◆ **WHAT YOU ARE ASKED TO DO**:
Where a line in the listing contains the string "text", copy that line out.

◆ **EXCERPTED RECORDS**:
^^^^
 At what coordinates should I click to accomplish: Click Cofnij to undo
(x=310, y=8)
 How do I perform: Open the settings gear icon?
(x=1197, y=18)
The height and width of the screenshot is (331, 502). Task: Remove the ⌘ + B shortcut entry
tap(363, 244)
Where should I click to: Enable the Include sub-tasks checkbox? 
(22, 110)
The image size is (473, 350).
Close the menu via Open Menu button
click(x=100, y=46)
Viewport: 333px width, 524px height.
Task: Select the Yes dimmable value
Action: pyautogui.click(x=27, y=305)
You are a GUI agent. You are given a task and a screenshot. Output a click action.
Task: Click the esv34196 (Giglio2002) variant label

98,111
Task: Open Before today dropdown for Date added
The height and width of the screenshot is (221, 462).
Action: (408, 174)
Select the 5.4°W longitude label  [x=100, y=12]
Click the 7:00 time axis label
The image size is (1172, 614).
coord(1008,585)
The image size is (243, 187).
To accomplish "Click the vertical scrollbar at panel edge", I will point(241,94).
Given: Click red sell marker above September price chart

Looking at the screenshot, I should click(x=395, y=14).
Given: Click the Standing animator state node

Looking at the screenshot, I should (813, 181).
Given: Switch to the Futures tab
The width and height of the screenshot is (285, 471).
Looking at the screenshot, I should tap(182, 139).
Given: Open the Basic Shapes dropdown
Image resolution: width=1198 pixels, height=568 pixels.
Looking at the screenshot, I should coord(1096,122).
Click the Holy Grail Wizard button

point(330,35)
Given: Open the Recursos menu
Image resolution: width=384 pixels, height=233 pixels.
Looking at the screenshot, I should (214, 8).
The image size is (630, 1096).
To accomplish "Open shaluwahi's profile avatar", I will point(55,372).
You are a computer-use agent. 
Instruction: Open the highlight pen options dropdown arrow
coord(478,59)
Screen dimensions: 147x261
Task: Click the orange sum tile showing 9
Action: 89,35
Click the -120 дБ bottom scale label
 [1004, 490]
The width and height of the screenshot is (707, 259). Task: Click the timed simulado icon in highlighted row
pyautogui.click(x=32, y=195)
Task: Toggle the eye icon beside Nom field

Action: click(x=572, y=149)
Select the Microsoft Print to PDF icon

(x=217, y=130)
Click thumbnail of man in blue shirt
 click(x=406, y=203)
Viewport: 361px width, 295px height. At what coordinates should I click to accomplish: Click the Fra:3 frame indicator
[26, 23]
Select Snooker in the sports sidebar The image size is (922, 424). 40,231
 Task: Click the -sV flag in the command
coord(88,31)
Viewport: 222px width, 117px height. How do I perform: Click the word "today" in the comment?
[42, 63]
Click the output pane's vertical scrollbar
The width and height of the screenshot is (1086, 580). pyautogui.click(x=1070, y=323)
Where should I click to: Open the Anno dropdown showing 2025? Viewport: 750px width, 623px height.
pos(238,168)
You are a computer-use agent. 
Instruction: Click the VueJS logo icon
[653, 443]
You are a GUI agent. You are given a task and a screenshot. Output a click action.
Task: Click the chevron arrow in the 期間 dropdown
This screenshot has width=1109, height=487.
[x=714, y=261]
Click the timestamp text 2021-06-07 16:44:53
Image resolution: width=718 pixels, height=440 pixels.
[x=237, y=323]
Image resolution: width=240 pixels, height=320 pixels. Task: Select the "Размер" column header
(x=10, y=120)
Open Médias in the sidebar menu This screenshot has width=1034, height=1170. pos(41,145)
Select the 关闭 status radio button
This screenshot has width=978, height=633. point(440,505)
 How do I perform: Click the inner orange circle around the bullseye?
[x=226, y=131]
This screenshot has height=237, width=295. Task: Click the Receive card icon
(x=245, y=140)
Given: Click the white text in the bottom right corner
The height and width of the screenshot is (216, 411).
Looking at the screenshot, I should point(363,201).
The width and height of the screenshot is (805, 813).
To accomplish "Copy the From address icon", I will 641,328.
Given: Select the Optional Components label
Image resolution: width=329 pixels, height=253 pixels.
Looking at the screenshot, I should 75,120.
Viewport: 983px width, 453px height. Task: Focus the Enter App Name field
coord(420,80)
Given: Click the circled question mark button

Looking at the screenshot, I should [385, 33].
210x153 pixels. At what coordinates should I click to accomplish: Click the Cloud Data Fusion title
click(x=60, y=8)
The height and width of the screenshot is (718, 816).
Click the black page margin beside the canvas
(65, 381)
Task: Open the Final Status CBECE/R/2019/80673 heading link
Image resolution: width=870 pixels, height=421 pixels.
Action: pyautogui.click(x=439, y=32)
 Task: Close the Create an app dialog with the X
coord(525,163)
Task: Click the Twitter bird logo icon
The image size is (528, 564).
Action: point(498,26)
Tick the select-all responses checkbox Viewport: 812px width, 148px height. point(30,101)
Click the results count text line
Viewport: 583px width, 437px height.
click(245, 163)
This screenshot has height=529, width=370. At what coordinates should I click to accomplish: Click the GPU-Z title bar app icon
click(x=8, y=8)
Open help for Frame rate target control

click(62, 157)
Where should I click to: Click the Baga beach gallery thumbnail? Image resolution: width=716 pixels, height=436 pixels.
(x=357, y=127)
^^^^
◆ **OUTPUT FOR THIS EXERCISE**:
Click the timestamp text 2021-06-07 16:44:53
Given: Click the white text in the bottom right corner
Click the results count text line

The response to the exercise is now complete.